_Assignment_. When the line with "Where should I" comes up, set it down and every later line to the end of the data, exactly and without pictures.

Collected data
════════

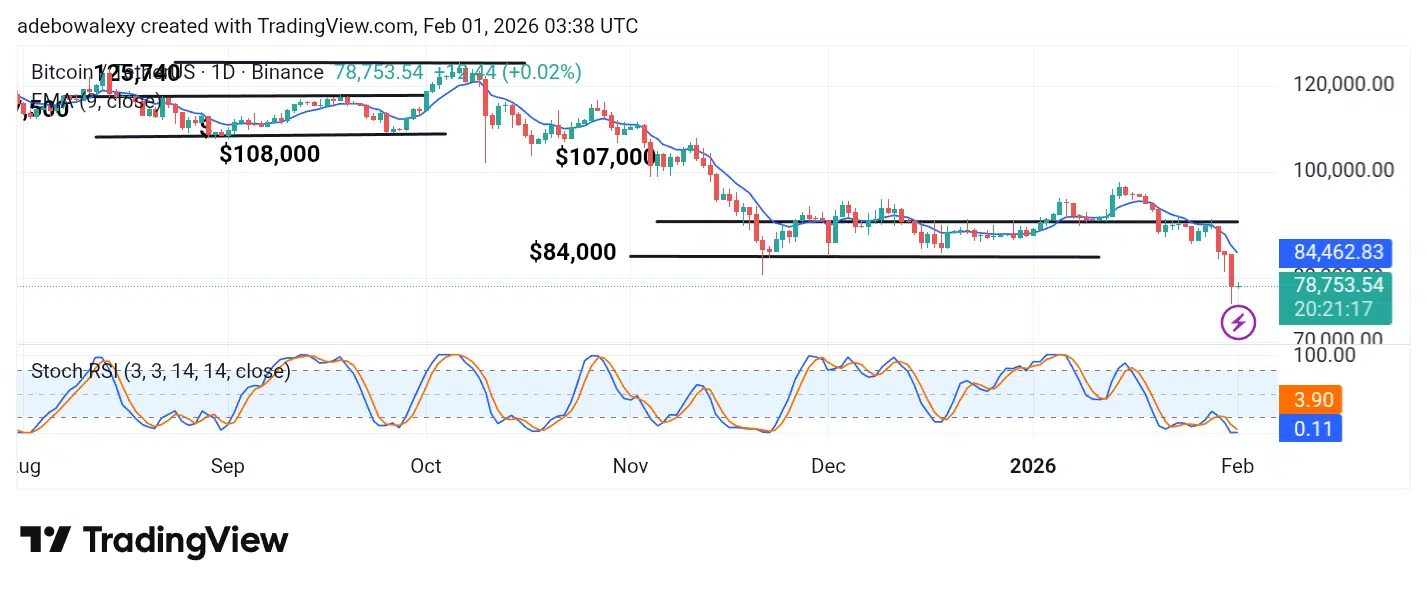Click the EMA (9, close) indicator legend
Image resolution: width=1427 pixels, height=591 pixels.
pyautogui.click(x=96, y=101)
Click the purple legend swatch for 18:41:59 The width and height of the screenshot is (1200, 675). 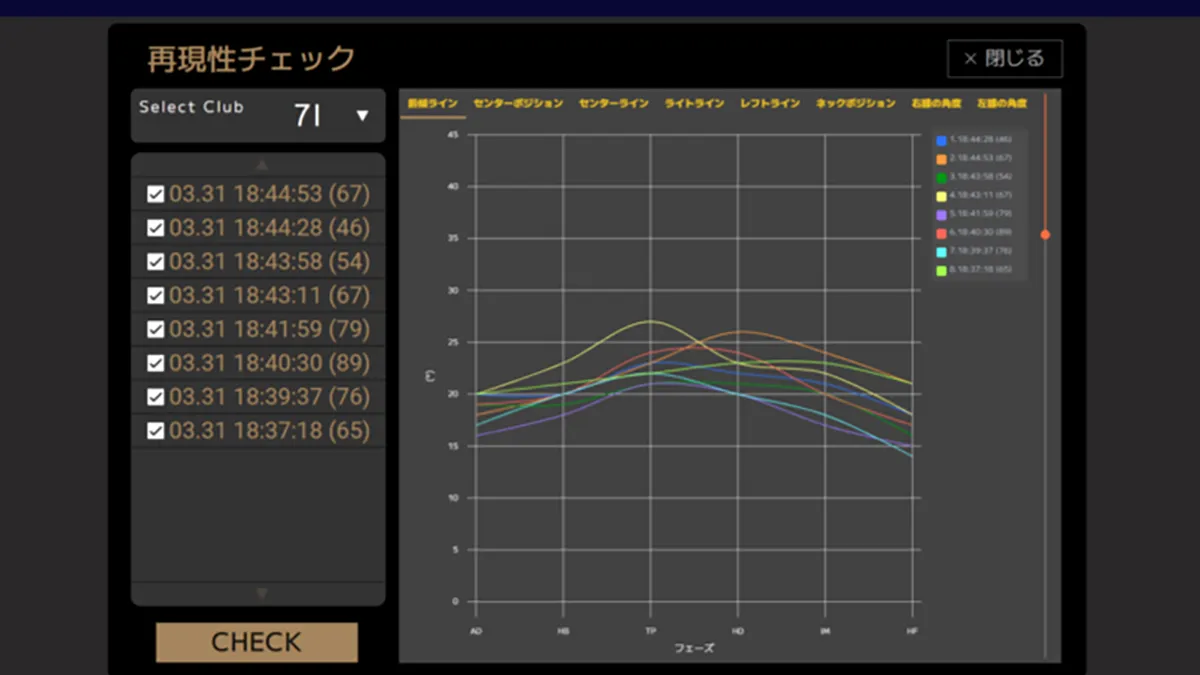point(942,214)
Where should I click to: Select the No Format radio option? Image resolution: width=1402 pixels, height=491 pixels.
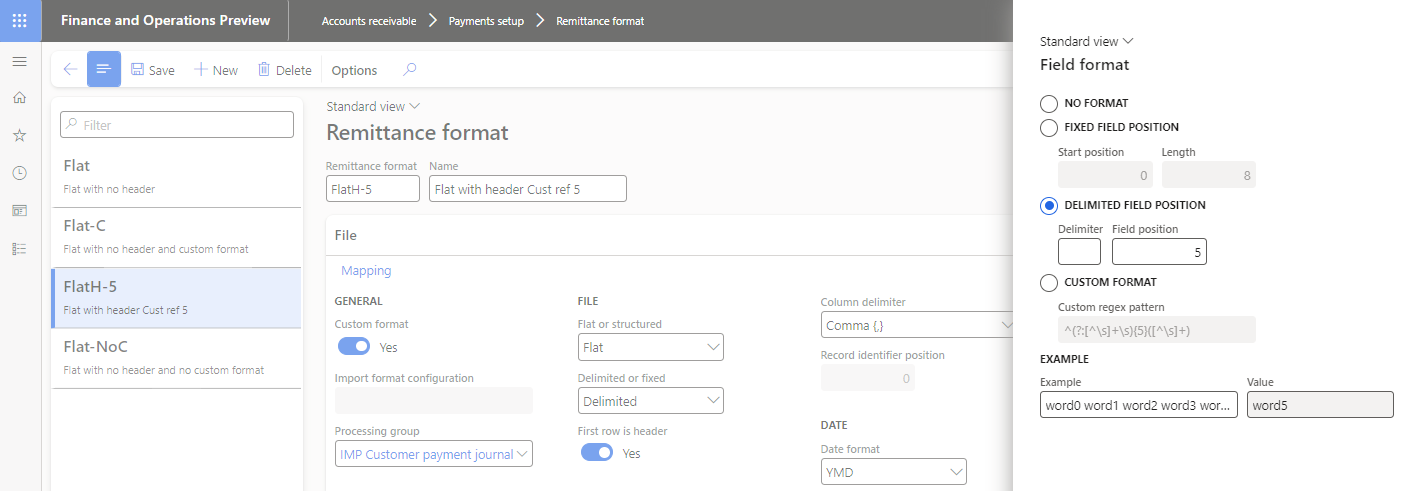(1049, 103)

════════

_Exercise output_.
Where should I click to: Select the No Format radio option? Image resolution: width=1402 pixels, height=491 pixels.
(1049, 103)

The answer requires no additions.